# First fish in Africa



## iMacattack (Dec 11, 2006)

Cool! Stay Safe!


----------



## aaronshore (Aug 24, 2007)

Not as dark as I thought it would be....... ;D j/k
What did you get him on?


----------



## tom_in_orl (Dec 9, 2006)

Where you at? Any background story that you can share? Is it Somalia? ;D

You know what they say over there.....

"To errr is human.
to arrrr is pirate."


----------



## aaronshore (Aug 24, 2007)

Tom. I think he is in Ghanah.


----------



## MATT (Apr 30, 2007)

Did that thing make it to some's plate or was it used for chum


----------



## beavis (Dec 11, 2006)

> Where you at? Any background story that you can share? Is it Somalia?   ;D
> 
> You know what they say over there.....
> 
> ...



here you go Tom

http://www.inshore-fishing.com/forum/index.php?showtopic=20183


----------



## phishphood (Dec 15, 2006)

Keep an eye out for those slithery things and the snakes too. Stay safe.


----------



## tom_in_orl (Dec 9, 2006)

Thats amazing stuff. Very few of us will ever see anything like that.


----------



## Kemo (Jun 22, 2008)

That is a very great adventure. Good luck.

I went to Bunnell once, but didn't get any pictures. ;D

Kemo


----------



## backwaterbandits (Dec 15, 2006)

RJ, Enjoy your adventure and be safe!
Thanks for the pics... Keep them coming... Dave


----------

- [JOB 1] From the records, copy out again the stretch from the line containing "[Open Menu] (929, 53)" through the line containing "Ν. Ανδρουλάκης για", including both of those lines.

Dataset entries
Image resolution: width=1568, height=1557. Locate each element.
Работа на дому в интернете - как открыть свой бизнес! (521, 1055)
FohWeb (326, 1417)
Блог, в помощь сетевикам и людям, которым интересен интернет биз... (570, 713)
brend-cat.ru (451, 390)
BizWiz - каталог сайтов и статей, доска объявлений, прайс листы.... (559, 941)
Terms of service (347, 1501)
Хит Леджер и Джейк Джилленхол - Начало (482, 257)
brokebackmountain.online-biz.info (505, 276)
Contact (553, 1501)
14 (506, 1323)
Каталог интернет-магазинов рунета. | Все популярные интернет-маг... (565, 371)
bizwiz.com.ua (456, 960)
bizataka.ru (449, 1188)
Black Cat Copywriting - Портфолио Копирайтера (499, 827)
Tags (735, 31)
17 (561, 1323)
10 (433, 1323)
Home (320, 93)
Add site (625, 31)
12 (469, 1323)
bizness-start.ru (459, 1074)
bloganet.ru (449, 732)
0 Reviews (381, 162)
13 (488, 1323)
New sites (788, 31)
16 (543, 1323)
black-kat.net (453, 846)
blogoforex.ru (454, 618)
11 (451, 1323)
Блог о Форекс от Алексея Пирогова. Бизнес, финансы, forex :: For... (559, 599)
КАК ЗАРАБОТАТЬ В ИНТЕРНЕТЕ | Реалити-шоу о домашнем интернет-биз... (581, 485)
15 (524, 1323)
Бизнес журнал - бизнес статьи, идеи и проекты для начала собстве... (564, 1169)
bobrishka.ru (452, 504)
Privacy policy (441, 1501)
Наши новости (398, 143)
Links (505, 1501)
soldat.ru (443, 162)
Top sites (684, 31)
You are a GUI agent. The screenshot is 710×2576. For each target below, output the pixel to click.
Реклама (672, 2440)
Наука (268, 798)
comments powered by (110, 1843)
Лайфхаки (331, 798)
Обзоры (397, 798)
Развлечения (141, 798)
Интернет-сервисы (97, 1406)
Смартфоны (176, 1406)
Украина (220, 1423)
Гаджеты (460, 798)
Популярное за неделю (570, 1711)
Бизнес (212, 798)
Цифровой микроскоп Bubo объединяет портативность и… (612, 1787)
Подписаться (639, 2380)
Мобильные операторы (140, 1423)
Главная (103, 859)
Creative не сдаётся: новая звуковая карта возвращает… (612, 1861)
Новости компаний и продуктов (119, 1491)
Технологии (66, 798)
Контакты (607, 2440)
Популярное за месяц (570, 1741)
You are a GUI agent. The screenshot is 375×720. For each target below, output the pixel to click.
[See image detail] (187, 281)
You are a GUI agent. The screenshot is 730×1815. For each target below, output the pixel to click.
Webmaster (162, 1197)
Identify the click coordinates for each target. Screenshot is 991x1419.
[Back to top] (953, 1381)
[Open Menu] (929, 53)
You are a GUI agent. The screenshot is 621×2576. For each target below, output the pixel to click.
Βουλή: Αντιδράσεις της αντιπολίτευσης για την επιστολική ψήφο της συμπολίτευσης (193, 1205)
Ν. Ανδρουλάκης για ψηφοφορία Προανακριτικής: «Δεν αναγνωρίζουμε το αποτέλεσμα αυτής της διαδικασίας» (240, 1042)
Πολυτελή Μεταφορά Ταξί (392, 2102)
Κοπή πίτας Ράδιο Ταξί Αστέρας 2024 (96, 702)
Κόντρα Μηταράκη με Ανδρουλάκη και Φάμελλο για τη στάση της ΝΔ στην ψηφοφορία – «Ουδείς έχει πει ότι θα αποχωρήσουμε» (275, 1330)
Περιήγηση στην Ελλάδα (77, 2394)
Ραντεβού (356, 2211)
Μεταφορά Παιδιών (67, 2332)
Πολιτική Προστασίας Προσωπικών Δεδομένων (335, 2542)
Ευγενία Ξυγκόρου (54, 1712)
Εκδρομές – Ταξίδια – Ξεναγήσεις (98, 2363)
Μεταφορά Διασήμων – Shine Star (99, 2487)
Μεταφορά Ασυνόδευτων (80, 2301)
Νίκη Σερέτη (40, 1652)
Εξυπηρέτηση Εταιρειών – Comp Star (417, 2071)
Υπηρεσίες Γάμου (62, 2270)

- [JOB 2] In the forum thread, where does Kemo say he went once without getting any pictures?

- [EXERCISE OUTPUT 1]
[Open Menu] (929, 53)
You are a GUI agent. The screenshot is 621×2576. For each target below, output the pixel to click.
Βουλή: Αντιδράσεις της αντιπολίτευσης για την επιστολική ψήφο της συμπολίτευσης (193, 1205)
Ν. Ανδρουλάκης για ψηφοφορία Προανακριτικής: «Δεν αναγνωρίζουμε το αποτέλεσμα αυτής της διαδικασίας» (240, 1042)

- [EXERCISE OUTPUT 2] Bunnell